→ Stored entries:
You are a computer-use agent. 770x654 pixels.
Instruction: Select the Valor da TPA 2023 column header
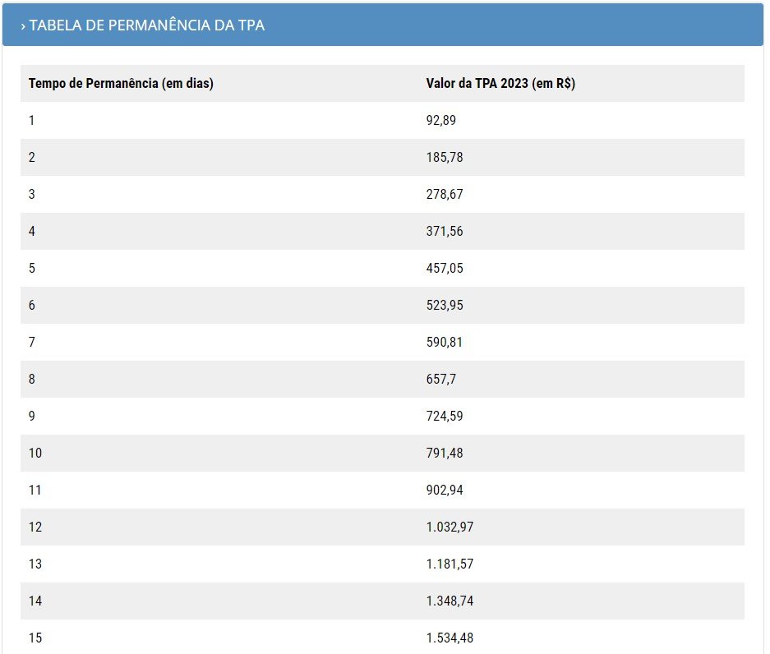pos(500,84)
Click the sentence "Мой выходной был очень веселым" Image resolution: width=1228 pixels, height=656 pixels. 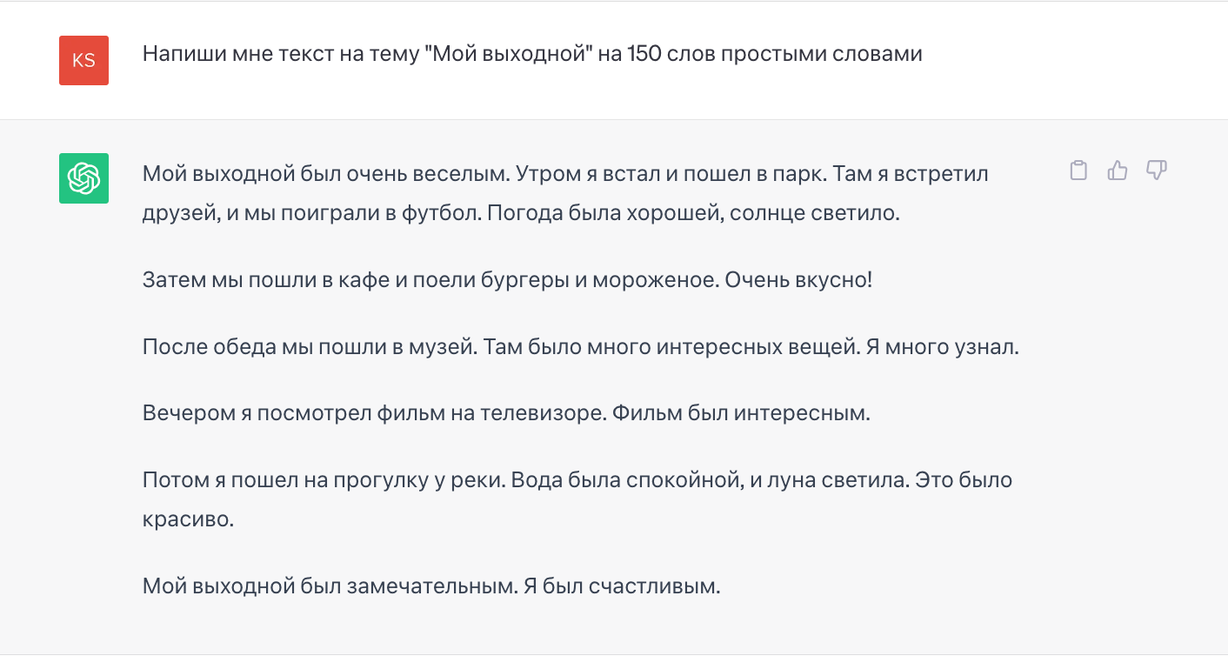[x=325, y=173]
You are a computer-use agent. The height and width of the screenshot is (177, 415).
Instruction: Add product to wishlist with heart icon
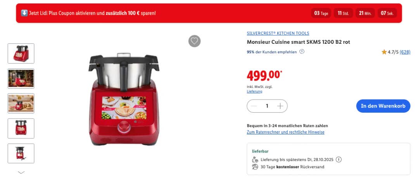click(x=195, y=41)
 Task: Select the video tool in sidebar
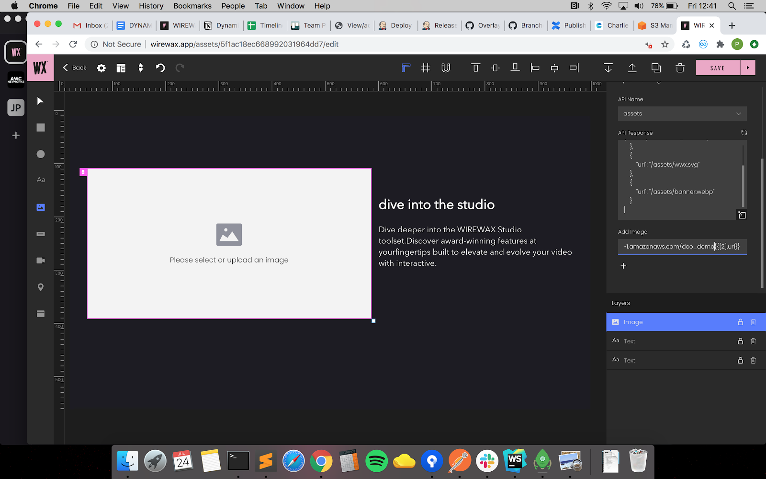click(41, 261)
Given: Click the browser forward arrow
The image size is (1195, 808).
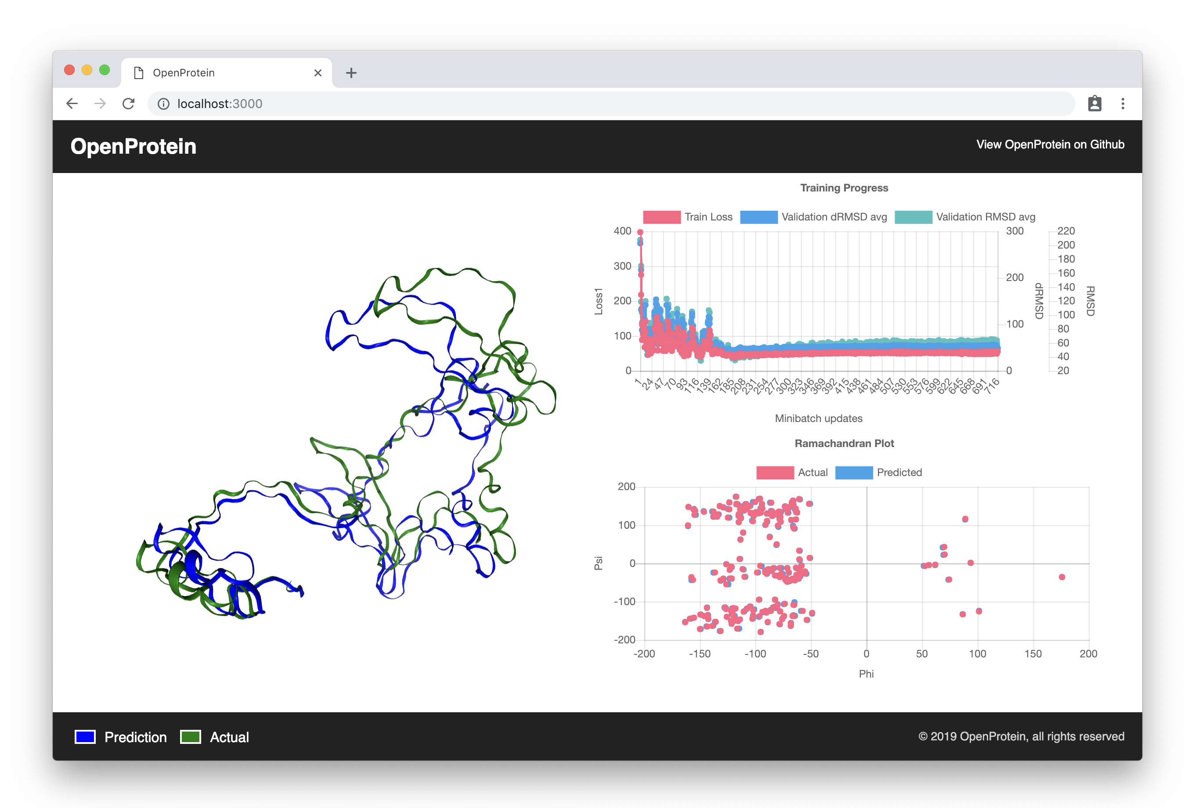Looking at the screenshot, I should [100, 104].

→ Task to carry out: Copy word for word the lines of the material above, starting at the line that contains "You are a computer-use agent. The" and continuing through the last line of the material. Leave out the pictures.

→ Answer in full:
You are a computer-use agent. The height and width of the screenshot is (177, 415).
Instruction: Add product to wishlist with heart icon
click(x=195, y=41)
 Task: Select the video tool in sidebar
click(41, 261)
Given: Click the browser forward arrow
The image size is (1195, 808).
Looking at the screenshot, I should [100, 104].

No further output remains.